Every line of the material below needs to be written out exactly, please.

========================================

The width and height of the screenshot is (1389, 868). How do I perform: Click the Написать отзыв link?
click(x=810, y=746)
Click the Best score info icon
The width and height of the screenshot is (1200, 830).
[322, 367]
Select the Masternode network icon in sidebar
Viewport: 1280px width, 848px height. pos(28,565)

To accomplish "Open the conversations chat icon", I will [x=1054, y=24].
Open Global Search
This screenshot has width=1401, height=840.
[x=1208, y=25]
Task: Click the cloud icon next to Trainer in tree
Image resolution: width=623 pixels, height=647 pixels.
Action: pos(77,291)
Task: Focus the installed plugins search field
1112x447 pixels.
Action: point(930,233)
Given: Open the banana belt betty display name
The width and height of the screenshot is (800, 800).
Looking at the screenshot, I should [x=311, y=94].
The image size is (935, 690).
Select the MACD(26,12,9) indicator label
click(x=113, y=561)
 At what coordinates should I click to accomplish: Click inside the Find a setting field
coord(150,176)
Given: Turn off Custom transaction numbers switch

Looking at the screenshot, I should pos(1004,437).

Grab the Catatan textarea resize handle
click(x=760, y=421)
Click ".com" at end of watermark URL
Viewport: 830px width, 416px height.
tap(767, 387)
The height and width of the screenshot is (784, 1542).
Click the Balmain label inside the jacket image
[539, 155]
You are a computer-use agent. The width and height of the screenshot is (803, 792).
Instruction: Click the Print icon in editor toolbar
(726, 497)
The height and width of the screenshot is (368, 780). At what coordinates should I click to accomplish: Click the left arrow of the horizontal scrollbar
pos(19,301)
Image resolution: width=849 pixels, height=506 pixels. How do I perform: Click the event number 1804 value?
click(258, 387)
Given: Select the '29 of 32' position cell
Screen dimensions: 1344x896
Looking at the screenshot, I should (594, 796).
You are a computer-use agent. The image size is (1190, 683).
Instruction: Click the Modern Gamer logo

========================================

*THE COMPLETED TASK*.
The width and height of the screenshot is (1389, 868). How do I perform: Click the Написать отзыв link?
click(x=810, y=746)
Click the Best score info icon
The width and height of the screenshot is (1200, 830).
[322, 367]
Select the Masternode network icon in sidebar
Viewport: 1280px width, 848px height. pos(28,565)

To accomplish "Open the conversations chat icon", I will [x=1054, y=24].
Open Global Search
This screenshot has width=1401, height=840.
[x=1208, y=25]
Task: Click the cloud icon next to Trainer in tree
Image resolution: width=623 pixels, height=647 pixels.
Action: pos(77,291)
Task: Focus the installed plugins search field
1112x447 pixels.
Action: point(930,233)
Given: Open the banana belt betty display name
The width and height of the screenshot is (800, 800).
Looking at the screenshot, I should [x=311, y=94].
The image size is (935, 690).
Select the MACD(26,12,9) indicator label
click(x=113, y=561)
 At what coordinates should I click to accomplish: Click inside the Find a setting field
coord(150,176)
Given: Turn off Custom transaction numbers switch

Looking at the screenshot, I should pos(1004,437).

Grab the Catatan textarea resize handle
click(x=760, y=421)
Click ".com" at end of watermark URL
Viewport: 830px width, 416px height.
tap(767, 387)
The height and width of the screenshot is (784, 1542).
Click the Balmain label inside the jacket image
[539, 155]
You are a computer-use agent. The width and height of the screenshot is (803, 792).
Instruction: Click the Print icon in editor toolbar
(726, 497)
The height and width of the screenshot is (368, 780). At what coordinates should I click to accomplish: Click the left arrow of the horizontal scrollbar
pos(19,301)
Image resolution: width=849 pixels, height=506 pixels. How do I perform: Click the event number 1804 value?
click(258, 387)
Given: Select the '29 of 32' position cell
Screen dimensions: 1344x896
Looking at the screenshot, I should (594, 796).
You are a computer-use agent. The image size is (1190, 683).
Instruction: Click the Modern Gamer logo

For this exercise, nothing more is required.